The boundaries of the infratemporal space are:
- the greater wing of the sphenoid bone superiorly
- the pterygomandibular space inferiorly
- the infra-temporal surface of the maxilla anteriorly,
- the lateral pterygoid plate, part of the lateral pterygoid muscle and lateral pharyngeal wall medially

===Communications===
The communications of the infratemporal space are:
- the pterygomandibular space inferiorly,
- the buccal space anteriorly and inferiorly,
- to the cavernous sinus via the pterygoid plexus of veins.

===Contents===
The contents of the infratemporal space are:
- branches of the maxillary artery,
- the pterygoid venous plexus.

==Clinical relevance==
Infections of the infratemporal space are rare.

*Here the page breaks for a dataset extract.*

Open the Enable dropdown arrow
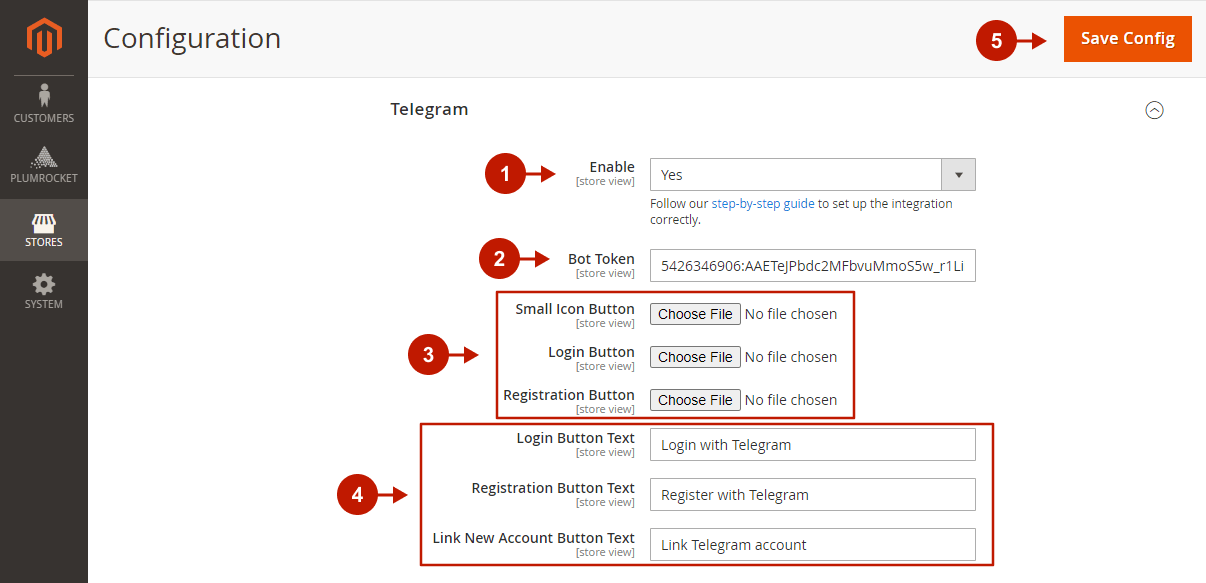The image size is (1206, 583). pyautogui.click(x=958, y=175)
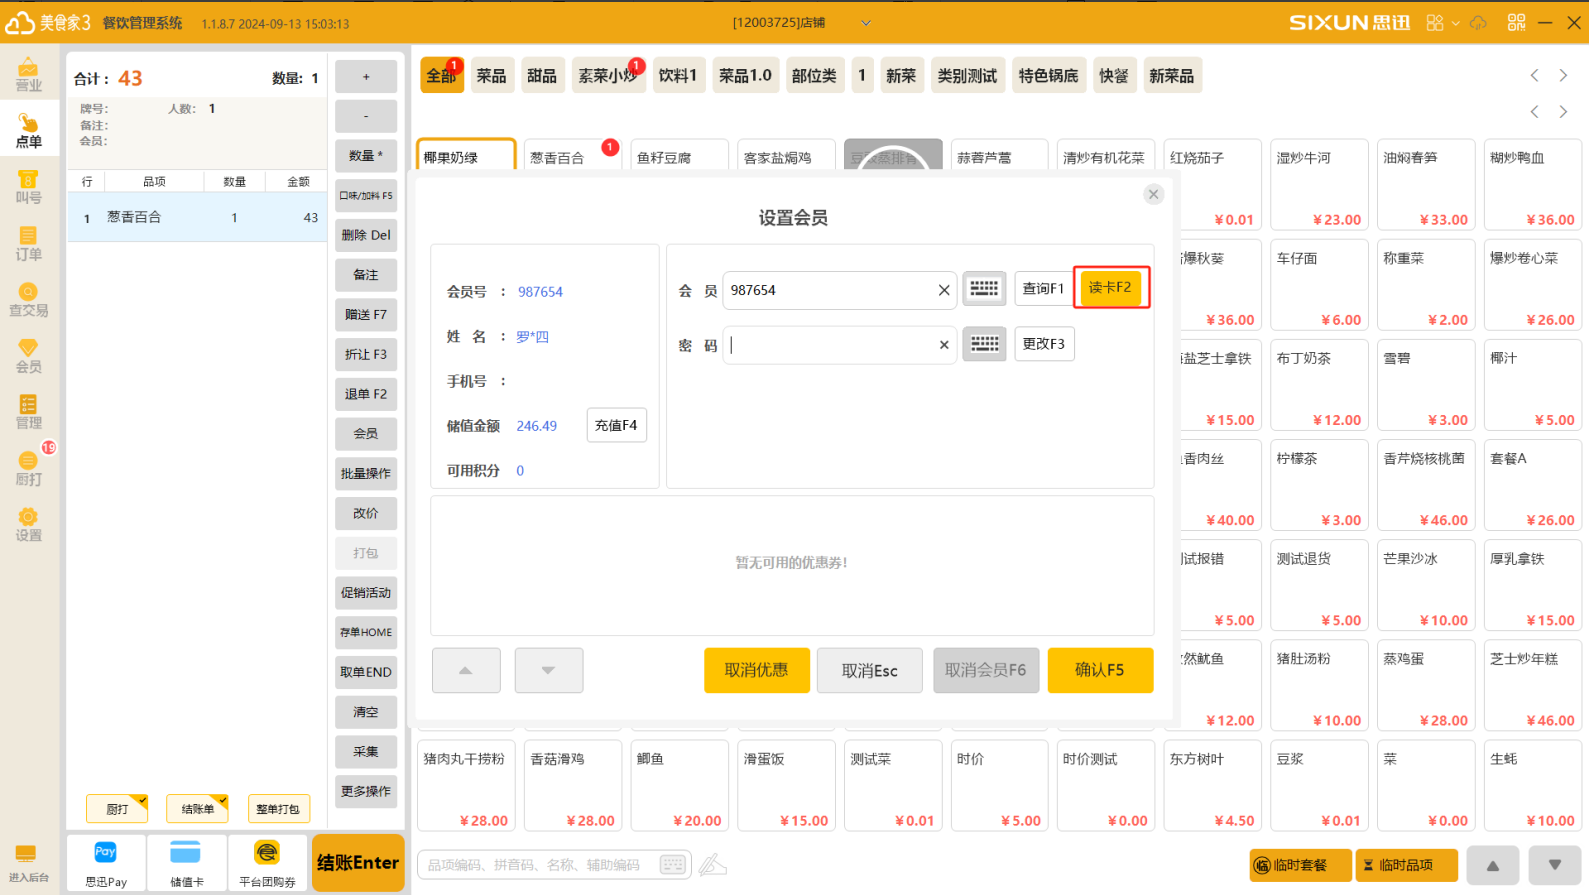Viewport: 1589px width, 895px height.
Task: Switch to the 特色锅底 category tab
Action: point(1048,76)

They may be significant however, as it is possible for infection to spread via emissary veins from the pterygoid plexus to the cavernous sinus, which may result in cavernous sinus thrombosis, a rare but life-threatening condition.
The signs and symptoms of an infratemporal space infection are swelling of the face in the region of the sigmoid notch, swelling of the mouth in the region of the maxillary tuberosity and marked trismus (difficulty opening the mouth), since some of the muscles of mastication are restricted by the swelling. Treatment of an abscess of this space is usually by surgical incision and drainage, with the incision being placed on the face (a small horizontal incision posterior to the junction of the temporal and frontal process of the zygomatic bone. or both on the face and inside the mouth.

===Odontogenic infection===
The spread of odontogenic infections may sometimes involve the infratemporal space. The most likely causative tooth is the maxillary third molar (upper wisdom tooth).